A EC 95 resultou em um congelamento real dos gastos com saúde, limitando a capacidade do governo de expandir e melhorar os serviços de saúde oferecidos à população. Essa restrição orçamentária afetou diretamente o financiamento do Sistema Único de Saúde – SUS, que já enfrentava desafios e limitações antes mesmo da emenda.

Como resultado, houve uma redução na oferta de serviços de saúde, incluindo o fechamento de leitos hospitalares, a diminuição de equipes médicas e a suspensão de programas de saúde preventiva. O acesso aos serviços de saúde também foi comprometido, especialmente para populações mais vulneráveis, que dependem exclusivamente do SUS.

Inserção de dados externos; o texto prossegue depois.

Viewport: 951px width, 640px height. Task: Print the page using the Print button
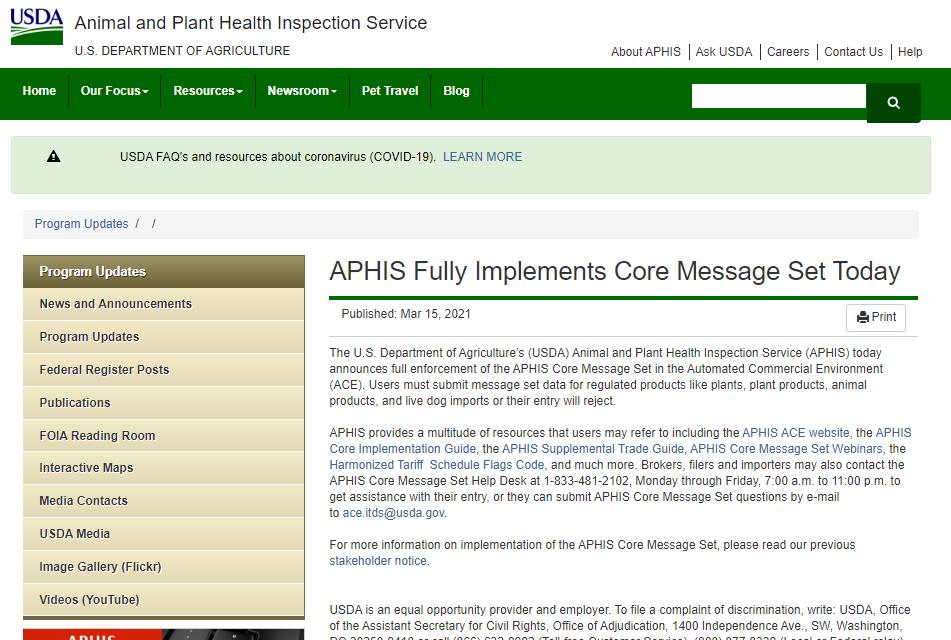pos(876,317)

Além disso, a EC 95 dificultou a capacidade do Brasil de enfrentar crises e emergências de saúde, como a pandemia de Covid-19. Durante a crise sanitária, o sistema de saúde brasileiro ficou sobrecarregado, com falta de leitos, insumos e profissionais de saúde. A limitação dos recursos destinados à saúde contribuiu para agravar essa situação.

É importante ressaltar que a saúde é um direito fundamental garantido pela Constituição brasileira, e a EC 95 levantou preocupações sobre a garantia desse direito, especialmente para os grupos mais vulneráveis da sociedade.

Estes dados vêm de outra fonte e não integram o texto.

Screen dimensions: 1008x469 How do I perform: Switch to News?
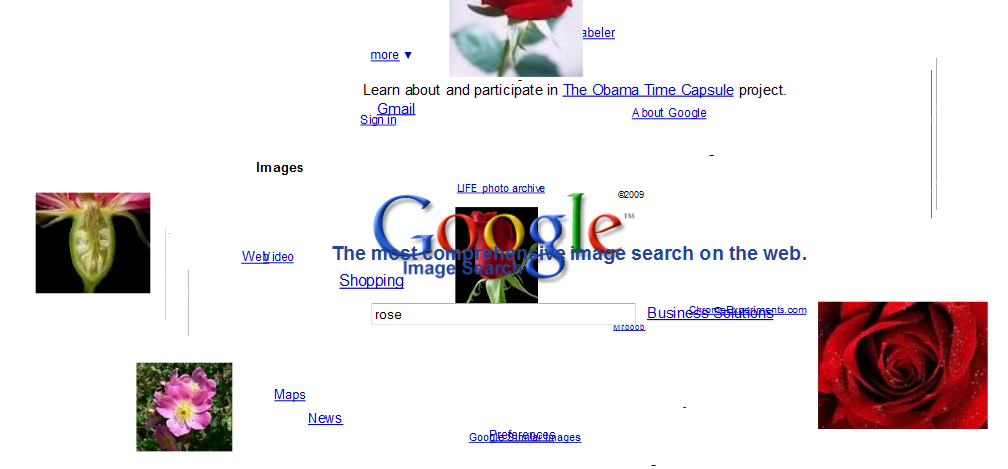point(325,418)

Diante desse cenário, é fundamental buscar alternativas para garantir um financiamento adequado e sustentável para a saúde no Brasil. Isso pode envolver a revisão da EC 95 – substituída em 2023 pelo Regime Fiscal Sustentável, conhecido como Novo Arcabouço Fiscal (PLP 93/2023), um mecanismo de controle do endividamento que substituiu o Teto de Gastos, por um regime fi­scal sustentável focado no equilíbrio entre arrecadação e despesas. Mais do que impedir gastos acima de um limite, o regime condicionou maiores gastos do governo ao cumprimento de metas de resultado primário, buscando conter o endividamento e criando condições para a redução de juros e garantia de crescimento econômico – o aumento dos investimentos em saúde, a melhoria da gestão e eficiência dos recursos e a busca por parcerias público-privadas que possam complementar o financiamento público.

Em suma, a Emenda Constitucional 95 teve um impacto negativo na saúde do Brasil, limitando os recursos disponíveis e comprometendo o acesso e a qualidade dos serviços de saúde. É necessário um debate amplo e a busca por soluções que assegurem o direito à saúde e promovam um sistema de saúde equitativo e eficiente no país.

Ainda não está claro se o ‘novo arcabouço fiscal’ poderá sanar as dificuldades financeiras criadas pela EC 95 ou se apenas manterá os recursos nos patamares em que se encontram.

Conferência nacional de saúde ofereceu alternativas

A 17ª Conferência Nacional de Saúde, realizada neste mês, em Brasília, também abordou o tema do financiamento do SUS, bem como a sua crise de desfinanciamento. Diversas propostas de aumento de recursos para a área e de revogação do ‘Teto de Gastos’ foram aprovadas pelas pessoas delegadas. tal relatório deverá ser incorporado ao Plano Nacional de Saúde e Plano Plurianual de 2024-2027. A 17ª CNS rejeitou, por exemplo, o aumento da participação do terceiro setor e das organizações sociais no Sistema Único de Saúde. As pessoas delegadas entenderam que uma maior participação da iniciativa privada “equivaleria à privatização do SUS”. Desta forma, o Controle Social na Saúde busca garantir maiores recursos orçamentários exclusivamente para a saúde pública no Brasil.